So, it’s been… a while.
I wish I could say I was busy studying, or working or spending time saving the world, but honestly, it’s not really any of that. Truth is, I’ve been in a slump. A very, very long slump.
You see, when that countdown hit all the way back at midnight on the 31st of December 2018, I was ready to go from myself, to myself but 2.0. I was ready to take control; write more, work hard at Uni, lose the weight I had been wanting to for so long, get a long term job, see my friends more, exercise as often as I used to, clear my skin, drink more water and sort out my mental health problems.
But, surprise. It is now April 2019. I have clearly not been writing much, let’s not even talk about Uni, I have gained significant weight, still jobless, seeing friends less than ever, my only exercise being the walk to the fridge and back, my skin actually being pretty okay for someone who does nothing to it, drinking diet Pepsi instead of the water my organs would sob if they got and shocker, my mental health is at an all time low.
Seems like I keep waiting for my moment, that awesome moment of ‘Oh my god YES I can sort this out, I’m motivated’ to arrive. But the more I wait, the more I realise that actually, that doesn’t happen. You don’t suddenly wake up in the morning with a fairy tale life like you see on social media. I don’t live in a big house, my room isn’t filled with plants I can keep alive, I don’t go on holiday every year, I’m not the ‘right’ size to fit in with social media trends, I don’t have a twenty step killer Korean skincare regime. It’s just not life for me. Maybe one day I will have that nice house, with a good, well paid job I love with twenty dogs and a wine cellar; a life where I will wake up well rested, and feel excited to get up and see what the day has to offer. Yet, the past few months, my brain has felt like I need to have this right now. As a twenty year old University student. Yeah, right.

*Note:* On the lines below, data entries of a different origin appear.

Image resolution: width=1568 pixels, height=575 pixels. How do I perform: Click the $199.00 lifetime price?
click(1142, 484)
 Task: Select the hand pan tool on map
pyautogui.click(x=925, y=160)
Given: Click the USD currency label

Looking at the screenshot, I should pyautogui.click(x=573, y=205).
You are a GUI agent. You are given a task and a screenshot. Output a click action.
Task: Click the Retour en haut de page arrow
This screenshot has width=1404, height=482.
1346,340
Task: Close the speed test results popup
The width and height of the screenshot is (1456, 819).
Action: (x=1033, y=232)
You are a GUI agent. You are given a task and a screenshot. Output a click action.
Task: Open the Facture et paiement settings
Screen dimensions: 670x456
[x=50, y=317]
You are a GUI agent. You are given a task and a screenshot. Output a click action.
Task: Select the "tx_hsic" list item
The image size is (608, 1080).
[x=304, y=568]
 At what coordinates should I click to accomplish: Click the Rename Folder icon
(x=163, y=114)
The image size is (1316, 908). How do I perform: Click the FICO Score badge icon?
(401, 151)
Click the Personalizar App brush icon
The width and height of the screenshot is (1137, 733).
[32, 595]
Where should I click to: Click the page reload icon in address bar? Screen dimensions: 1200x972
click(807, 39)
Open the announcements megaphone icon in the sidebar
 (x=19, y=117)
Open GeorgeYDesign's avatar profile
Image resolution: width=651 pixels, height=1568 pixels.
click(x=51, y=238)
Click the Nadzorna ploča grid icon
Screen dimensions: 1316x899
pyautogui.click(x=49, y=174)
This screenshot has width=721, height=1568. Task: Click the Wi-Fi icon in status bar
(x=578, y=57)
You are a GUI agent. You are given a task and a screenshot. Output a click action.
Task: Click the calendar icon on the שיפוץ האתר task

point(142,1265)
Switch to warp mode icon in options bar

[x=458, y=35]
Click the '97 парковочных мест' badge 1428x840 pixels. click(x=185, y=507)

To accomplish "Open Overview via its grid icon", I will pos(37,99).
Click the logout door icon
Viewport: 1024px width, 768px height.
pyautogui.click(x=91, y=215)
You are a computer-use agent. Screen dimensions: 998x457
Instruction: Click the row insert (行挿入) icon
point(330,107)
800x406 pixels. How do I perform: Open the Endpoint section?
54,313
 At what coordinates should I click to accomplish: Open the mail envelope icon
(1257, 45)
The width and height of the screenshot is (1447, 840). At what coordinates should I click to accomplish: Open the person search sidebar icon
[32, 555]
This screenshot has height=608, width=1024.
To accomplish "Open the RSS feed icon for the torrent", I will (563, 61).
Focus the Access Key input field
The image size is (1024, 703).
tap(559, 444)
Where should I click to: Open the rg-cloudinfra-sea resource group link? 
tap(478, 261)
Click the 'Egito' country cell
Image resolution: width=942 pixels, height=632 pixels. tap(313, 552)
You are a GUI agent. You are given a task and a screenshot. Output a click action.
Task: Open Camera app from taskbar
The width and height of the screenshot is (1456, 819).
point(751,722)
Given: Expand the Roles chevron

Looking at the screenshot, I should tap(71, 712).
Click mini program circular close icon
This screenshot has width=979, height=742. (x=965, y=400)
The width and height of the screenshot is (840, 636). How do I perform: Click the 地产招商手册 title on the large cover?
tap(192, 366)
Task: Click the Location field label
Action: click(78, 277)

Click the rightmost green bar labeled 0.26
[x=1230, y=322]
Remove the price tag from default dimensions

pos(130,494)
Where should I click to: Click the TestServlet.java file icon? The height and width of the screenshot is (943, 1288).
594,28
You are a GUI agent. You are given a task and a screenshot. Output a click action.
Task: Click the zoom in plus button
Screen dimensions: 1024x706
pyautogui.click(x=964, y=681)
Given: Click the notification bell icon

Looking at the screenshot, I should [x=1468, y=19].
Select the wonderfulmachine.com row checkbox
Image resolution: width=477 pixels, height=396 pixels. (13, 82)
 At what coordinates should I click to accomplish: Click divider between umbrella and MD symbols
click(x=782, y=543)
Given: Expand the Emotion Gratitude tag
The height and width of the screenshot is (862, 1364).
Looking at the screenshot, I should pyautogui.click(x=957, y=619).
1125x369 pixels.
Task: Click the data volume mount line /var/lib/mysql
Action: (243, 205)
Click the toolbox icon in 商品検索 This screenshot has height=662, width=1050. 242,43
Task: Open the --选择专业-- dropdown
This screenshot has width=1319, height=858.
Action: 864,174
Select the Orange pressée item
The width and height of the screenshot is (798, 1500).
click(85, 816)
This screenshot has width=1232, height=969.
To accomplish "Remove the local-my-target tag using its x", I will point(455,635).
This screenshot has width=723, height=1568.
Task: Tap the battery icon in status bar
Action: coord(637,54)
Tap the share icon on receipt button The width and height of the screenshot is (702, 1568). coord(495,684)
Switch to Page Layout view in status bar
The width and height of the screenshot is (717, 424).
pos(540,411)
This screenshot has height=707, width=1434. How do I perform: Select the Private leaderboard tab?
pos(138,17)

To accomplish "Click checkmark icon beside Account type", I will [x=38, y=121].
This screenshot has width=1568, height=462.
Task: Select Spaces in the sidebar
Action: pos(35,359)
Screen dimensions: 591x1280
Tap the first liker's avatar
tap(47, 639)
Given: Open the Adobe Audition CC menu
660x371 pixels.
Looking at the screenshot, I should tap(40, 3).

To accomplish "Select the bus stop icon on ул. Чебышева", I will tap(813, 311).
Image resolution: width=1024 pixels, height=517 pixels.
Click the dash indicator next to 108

See, the sad thing is, I haven’t posted in months because I didn’t feel like I deserved to. Which is ridiculous because, I mean, who’s name is in the blog title?? But I thought with my mental health problems, weight gain and lack of interest in most things that I wasn’t worth anyone’s time online. That i wouldn’t succeed. The start of this blog post itself seems to map out all the things I thought have gone badly for me since the start of 2019.
Now I think about it though, its not all doom and gloom. To be fair, some pretty brilliant things have happened so far in the past few months I’ve been gone.
In October I got to see my favourite K-pop group, BTS, in London with my best friend, which was a brilliant day from start to finish and a day I will not be forgetting anytime soon. And this was shortly followed by being able to see my fantastically talented brother graduate from Italia Conti drama school a few weeks later, and later listen to him in countless Radio dramas for the last few months. I am endlessly proud of his achievements.
A little while later, something pretty special happened. I came out as Bisexual. After years of kind of just ignoring my sexuality, it kind of just hit me like a bus, and the rest is history. I didn’t realise I had a weight on my chest (not a big boob joke, I promise!) until I fully accepted that part of me. I cannot wait for London Pride this year, that’s for sure 🙂
In minor achievements, I dyed my hair a variety of colours, and through some divine miracle, managed to bleach my dark brown hair into blonde without killing it all off. Which, if that isn’t a little victory I don’t know what is. And yes, as in my first blog post I mentioned the importance of my hair, it is currently a dusty pink. We’ll see how long that lasts.
I also started to get back into my art. Since my anxiety started to get pretty bad around Christmas time, I found myself awake into the early hours of the morning. Since sitting there, doing nothing other than panicking myself into a mess, I started to draw and paint for the first time since I was 16. Safe to say, I’m no Van Gogh and my drawings are just often a bunch of doodles and Kermit the Frog renditions, but it’s nice to have something back in my life that doesn’t have any other pressures- I can just do it for me.
And finally, in recent news, very soon there will be a little furry friend back into my life. The new edition to the family, the very fluffy and cuddly Ralph. It’s a few weeks until we can take him home. But boy, am I excited. Seems like I will be looking after him over summer, but maybe it will be a good thing to have to look after someone else for a change.
So there, when I look at it, it’s not all that bad. Sure, there is a hell of a lot I want, I need to sort out, but I just need to keep at it. And I can’t abandon the things I love to do in the meantime.
So I, I am back. Let’s get this show on the road.